Immunoblotting analysis
TDEVs were harvested and lysed in RIPA buffer (25 mM Tris HCl pH 7.6, 150 mM NaCl, 1% NP-40, 1% sodium deoxycholate, 0.1% SDS) containing protease inhibitors (Roche). Cell lysates were clarified by centrifugation at 12,000 × g for 20 min at 4°C. Proteins were separated on Nupage® 4–12% Bis-Tris Protein Gels (Invitrogen) and transferred on polyvinylidene fluoride (PVDF) membranes (Immobilon-P Millipore, Bedford, MA) for 2 h or overnight at 4°C. Blocked membranes were incubated overnight at 4°C with the following diluted antibodies: ALIX (1:2000; Santa Cruz Biotechnology, sc-53538), CD9 (1:1000; Abcam, ab236630), TSG101 (1:1000; Abcam, ab125011).
Cryo-electron microscopy
Cryo-EM grids were prepared with 3 μl of purified EV preparation onto 200 mesh grids with 2-μm holes (Quantifoil R2/2, Quantifoil Micro Tools, GmbH, Germany).
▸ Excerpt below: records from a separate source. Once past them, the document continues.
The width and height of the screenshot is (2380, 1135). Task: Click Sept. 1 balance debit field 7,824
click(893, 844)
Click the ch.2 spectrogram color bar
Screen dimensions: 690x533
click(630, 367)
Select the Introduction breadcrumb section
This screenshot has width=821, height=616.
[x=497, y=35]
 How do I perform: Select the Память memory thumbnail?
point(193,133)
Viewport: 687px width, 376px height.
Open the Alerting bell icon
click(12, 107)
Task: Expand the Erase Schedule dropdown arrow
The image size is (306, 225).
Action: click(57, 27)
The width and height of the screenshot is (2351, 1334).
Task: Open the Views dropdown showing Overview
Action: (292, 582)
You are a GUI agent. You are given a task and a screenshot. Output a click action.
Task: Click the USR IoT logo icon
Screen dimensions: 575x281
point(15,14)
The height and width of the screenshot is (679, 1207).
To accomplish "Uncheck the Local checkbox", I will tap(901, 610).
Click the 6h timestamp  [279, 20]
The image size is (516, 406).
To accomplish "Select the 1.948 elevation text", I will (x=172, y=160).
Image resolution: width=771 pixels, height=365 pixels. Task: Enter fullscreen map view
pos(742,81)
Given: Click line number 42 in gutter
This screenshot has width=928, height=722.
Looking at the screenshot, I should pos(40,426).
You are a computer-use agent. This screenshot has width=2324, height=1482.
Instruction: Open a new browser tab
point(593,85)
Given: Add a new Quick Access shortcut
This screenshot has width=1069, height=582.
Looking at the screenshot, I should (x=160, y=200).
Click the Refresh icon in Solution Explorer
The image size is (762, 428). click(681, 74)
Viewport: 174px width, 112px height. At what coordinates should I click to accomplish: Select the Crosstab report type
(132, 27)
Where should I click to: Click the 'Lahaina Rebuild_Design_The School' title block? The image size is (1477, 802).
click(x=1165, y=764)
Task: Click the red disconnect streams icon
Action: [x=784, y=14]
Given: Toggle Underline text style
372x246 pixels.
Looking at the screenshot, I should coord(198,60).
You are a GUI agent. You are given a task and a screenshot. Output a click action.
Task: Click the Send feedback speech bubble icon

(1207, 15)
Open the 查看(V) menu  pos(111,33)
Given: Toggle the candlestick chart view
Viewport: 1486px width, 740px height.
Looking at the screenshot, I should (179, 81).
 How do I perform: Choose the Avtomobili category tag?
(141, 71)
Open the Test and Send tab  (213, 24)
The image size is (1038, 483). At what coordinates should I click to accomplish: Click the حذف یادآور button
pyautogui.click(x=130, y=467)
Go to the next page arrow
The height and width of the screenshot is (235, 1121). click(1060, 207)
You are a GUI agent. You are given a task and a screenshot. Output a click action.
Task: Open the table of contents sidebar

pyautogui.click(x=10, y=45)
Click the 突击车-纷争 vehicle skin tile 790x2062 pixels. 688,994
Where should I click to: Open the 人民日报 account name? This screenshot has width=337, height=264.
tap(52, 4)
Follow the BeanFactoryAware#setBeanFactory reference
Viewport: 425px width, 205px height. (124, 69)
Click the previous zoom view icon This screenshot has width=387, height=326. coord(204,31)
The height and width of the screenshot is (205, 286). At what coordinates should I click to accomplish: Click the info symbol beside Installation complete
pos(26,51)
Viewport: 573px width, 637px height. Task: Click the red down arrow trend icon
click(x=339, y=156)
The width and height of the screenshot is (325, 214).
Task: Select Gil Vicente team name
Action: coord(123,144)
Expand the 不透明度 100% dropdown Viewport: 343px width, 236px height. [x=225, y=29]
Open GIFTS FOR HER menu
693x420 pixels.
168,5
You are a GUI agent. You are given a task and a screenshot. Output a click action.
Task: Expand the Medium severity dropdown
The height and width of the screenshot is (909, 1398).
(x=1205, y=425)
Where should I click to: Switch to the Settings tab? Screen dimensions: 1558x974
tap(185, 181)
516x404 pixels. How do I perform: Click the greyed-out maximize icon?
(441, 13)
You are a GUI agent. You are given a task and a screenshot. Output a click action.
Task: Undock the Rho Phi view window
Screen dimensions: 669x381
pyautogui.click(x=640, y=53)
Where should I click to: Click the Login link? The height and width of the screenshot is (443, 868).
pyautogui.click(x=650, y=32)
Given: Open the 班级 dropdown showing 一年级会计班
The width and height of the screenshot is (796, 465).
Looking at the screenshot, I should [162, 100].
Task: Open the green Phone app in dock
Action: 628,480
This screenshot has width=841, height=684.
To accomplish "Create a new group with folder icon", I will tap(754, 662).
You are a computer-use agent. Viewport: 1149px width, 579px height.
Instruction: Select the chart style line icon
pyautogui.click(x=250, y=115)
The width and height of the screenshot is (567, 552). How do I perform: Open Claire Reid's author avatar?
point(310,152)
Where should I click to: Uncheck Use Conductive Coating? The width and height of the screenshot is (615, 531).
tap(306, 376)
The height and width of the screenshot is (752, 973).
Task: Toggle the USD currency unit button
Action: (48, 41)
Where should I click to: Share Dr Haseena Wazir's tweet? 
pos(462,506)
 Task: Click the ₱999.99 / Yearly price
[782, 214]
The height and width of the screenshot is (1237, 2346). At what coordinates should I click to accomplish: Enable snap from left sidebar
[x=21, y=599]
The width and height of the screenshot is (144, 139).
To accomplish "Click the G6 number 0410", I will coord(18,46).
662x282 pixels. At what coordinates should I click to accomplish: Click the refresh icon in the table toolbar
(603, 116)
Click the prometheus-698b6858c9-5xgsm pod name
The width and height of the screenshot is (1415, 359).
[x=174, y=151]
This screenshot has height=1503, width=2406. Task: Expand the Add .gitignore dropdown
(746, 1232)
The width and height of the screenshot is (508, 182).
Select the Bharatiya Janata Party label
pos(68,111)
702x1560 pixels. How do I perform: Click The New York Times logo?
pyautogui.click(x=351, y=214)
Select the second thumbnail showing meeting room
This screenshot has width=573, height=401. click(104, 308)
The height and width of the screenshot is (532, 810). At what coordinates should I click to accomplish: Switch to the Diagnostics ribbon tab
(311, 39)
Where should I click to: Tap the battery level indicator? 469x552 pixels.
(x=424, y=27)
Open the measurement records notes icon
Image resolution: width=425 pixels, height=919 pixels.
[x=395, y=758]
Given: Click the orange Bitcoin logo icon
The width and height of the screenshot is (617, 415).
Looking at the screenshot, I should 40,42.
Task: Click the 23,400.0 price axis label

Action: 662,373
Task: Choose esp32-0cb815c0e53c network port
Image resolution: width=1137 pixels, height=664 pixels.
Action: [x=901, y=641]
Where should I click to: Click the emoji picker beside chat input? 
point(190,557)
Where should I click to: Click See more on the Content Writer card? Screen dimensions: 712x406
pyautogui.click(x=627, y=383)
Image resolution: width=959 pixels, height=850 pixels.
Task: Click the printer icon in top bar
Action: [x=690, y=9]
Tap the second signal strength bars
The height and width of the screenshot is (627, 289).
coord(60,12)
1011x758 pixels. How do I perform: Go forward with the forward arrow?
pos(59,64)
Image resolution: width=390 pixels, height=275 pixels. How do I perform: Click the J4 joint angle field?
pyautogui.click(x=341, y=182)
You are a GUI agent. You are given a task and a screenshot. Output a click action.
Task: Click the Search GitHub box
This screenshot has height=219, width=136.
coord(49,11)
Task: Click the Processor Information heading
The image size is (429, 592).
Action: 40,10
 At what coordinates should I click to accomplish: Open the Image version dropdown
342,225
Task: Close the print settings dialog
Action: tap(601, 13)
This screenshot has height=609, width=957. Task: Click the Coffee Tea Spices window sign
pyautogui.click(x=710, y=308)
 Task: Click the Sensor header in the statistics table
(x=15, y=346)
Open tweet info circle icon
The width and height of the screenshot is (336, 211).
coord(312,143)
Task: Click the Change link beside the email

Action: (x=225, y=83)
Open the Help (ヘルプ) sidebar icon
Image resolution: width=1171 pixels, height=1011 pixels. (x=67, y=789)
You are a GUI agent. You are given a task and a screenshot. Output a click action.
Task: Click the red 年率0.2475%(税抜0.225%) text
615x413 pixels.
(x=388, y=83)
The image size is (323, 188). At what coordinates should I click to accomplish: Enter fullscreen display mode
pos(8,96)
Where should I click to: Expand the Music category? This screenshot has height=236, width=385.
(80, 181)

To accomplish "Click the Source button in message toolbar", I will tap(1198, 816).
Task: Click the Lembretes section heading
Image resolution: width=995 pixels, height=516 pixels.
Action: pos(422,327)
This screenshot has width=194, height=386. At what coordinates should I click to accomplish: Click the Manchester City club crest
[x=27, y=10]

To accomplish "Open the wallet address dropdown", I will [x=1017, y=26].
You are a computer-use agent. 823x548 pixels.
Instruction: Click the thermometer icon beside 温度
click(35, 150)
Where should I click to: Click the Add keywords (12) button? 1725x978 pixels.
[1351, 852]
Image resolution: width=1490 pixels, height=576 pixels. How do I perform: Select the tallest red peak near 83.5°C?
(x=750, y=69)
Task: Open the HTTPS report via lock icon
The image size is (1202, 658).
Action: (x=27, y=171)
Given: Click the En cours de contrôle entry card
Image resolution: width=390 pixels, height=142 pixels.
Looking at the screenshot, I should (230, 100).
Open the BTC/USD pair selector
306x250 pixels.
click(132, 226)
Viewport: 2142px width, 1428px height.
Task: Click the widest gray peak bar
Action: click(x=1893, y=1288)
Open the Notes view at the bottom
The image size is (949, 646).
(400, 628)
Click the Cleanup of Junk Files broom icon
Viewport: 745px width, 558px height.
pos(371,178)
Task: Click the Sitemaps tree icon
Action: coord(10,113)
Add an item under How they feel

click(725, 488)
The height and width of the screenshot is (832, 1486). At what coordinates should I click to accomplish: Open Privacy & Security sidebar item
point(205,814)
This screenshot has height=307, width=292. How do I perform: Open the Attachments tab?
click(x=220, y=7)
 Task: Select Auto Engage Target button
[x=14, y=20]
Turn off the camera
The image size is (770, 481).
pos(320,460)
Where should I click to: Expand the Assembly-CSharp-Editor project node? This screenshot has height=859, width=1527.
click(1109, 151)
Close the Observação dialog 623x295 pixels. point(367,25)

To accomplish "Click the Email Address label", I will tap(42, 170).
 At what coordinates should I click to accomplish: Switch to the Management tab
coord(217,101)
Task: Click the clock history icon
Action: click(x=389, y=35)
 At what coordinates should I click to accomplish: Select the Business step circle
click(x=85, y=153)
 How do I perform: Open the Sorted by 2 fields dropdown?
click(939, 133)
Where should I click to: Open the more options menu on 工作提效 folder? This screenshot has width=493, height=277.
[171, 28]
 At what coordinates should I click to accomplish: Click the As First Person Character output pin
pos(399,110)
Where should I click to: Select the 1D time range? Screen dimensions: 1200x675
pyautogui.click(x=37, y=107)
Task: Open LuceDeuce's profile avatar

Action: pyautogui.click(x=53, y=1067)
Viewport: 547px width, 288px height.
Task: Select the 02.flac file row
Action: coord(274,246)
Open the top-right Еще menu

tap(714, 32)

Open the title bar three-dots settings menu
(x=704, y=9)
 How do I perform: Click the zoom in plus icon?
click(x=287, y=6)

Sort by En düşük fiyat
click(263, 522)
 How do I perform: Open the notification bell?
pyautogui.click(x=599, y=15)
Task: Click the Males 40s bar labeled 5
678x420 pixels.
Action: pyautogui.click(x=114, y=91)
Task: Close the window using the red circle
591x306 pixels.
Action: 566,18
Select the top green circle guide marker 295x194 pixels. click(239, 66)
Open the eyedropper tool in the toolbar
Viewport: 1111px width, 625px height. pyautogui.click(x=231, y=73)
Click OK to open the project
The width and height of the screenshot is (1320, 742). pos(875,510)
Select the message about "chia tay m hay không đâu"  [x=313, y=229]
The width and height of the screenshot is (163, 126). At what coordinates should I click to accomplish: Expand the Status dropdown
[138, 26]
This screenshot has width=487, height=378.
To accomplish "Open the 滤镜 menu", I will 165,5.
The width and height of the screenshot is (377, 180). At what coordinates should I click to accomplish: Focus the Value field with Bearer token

Grids were glow discharged for 30 s prior to applying the sample (Cressington, UK). Grids were plunge-frozen in liquid ethane cooled by liquid nitrogen using a FEI Vitrobot IV (FEI, The Netherlands) at 90% relative humidity, and a chamber temperature of 4°C. Micrographs were imaged using the FEI Titan Krios EM (Astbury Biostructure Laboratory, University of Leeds) at 300 kV, using a total electron dose of 60 e−/Å2 and a magnification of ×75,000 and the EPU Software (Thermo Fisher). Micrographs were acquired using an energy-filtered K2 Summit direct electron detector (Gatan, USA), with a final object sampling of 1.07 Å/pixel.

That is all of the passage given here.